What are texforms?
Texforms are a kind of synthetic stimuli that preserve some mid-level texture and coarse form information from original images, yet are unrecognizable at the basic-level (e.g., as a "cup"). I've found them to be a useful class of stimuli for my own work, and hopefully you can too. They're generated through two main steps: (1) iteratively coercing white noise to have the same image statistics as an original image within spatially defined windows (Freeman & Simoncelli, 2011) and then (2) making sure the resulting texforms are not recognizable at the basic-level.
Here's a link to code if you want to make them yourself. Below is a schematic of how they are generated:
And some resulting examples...
OK, but what ARE the features preserved in the texforms?
There's a mathematical answer and an intuitive answer to that question. At a mathematical level, it's basically preserving V1-like responses from a Gabor wavelet model and their correlations across different scales, orientations, and position -- and it's preserving these features with the spatial pooling windows. This extra bit of spatial information is what makes texforms different from the original Portilla & Simoncelli (2000) model and resulting textures (see here for code and explanation).
But if you're a psychologist, that's probably not a very satisfying answer. At an intuitive gloss, they seem to preserve both the relevant curvature statistics (how curvy/boxy something looks) as well as basic texture information.
I've done some work exploring what these features are by examining how changing a texform changes how well you can tell whether it was generated from a picture of animal vs. an object.
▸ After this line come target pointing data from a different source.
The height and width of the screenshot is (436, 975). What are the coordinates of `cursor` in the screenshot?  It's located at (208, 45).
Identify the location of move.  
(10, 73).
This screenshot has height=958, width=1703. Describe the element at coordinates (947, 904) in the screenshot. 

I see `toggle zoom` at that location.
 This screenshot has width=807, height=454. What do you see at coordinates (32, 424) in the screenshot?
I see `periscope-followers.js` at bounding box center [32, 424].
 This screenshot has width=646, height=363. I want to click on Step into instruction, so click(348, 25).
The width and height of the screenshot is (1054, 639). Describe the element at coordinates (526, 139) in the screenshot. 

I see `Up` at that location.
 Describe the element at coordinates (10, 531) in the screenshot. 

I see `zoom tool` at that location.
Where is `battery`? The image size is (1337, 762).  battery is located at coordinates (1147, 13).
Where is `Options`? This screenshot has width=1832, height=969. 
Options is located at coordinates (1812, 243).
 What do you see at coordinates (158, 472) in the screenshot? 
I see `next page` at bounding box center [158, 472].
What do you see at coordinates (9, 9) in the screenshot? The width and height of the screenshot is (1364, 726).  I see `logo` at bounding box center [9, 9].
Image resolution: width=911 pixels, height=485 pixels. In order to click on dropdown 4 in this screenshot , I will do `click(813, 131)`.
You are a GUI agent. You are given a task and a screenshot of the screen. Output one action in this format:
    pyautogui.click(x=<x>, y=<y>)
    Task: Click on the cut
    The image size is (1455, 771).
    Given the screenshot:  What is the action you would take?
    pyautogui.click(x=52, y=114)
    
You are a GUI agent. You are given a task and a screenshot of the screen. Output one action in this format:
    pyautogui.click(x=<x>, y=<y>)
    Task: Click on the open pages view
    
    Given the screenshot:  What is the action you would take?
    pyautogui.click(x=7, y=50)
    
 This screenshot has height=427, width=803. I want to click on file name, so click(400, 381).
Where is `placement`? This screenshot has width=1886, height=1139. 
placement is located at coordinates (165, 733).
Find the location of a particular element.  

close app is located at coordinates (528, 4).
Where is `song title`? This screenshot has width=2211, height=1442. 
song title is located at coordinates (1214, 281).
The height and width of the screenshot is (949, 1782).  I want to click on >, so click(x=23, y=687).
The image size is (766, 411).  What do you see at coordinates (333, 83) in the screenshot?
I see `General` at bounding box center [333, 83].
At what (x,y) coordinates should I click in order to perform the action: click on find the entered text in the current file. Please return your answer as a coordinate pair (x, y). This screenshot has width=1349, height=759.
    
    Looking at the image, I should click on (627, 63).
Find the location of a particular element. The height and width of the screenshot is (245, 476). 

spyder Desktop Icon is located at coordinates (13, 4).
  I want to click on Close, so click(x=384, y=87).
When texforms are contrasted negated (see Figure) or inverted, people can still derive animacy information from them -- and this is predicted by how "curvy" vs "boxy" people rate these texforms. Accordingly, if you remove all "curvy" information from the images (and only retain horizontal and vertical spatial frequencies), then classification accuracy drops quite a bit for animals. And if you remove ALL of the cross-correlation statistics from the model -- effectively eliminating all of the relevant textural statistics -- you also decrease classification down to chance. For more details, you can read about these data in Experiment 4 of this paper or grab these stimuli from it's github repository. Of course, there's still a lot of work to be done here, admittedly, and a large library of intuitive "mid-level" features we could test.
Importantly, however, I think of texforms as one way to hack into the large "black box" of mid-level feature space -- they're just a way to try to understand the visual system, rather than an exact copy of mid-level representations.
Figure 5 from Long, Störmer, & Alvarez (2017)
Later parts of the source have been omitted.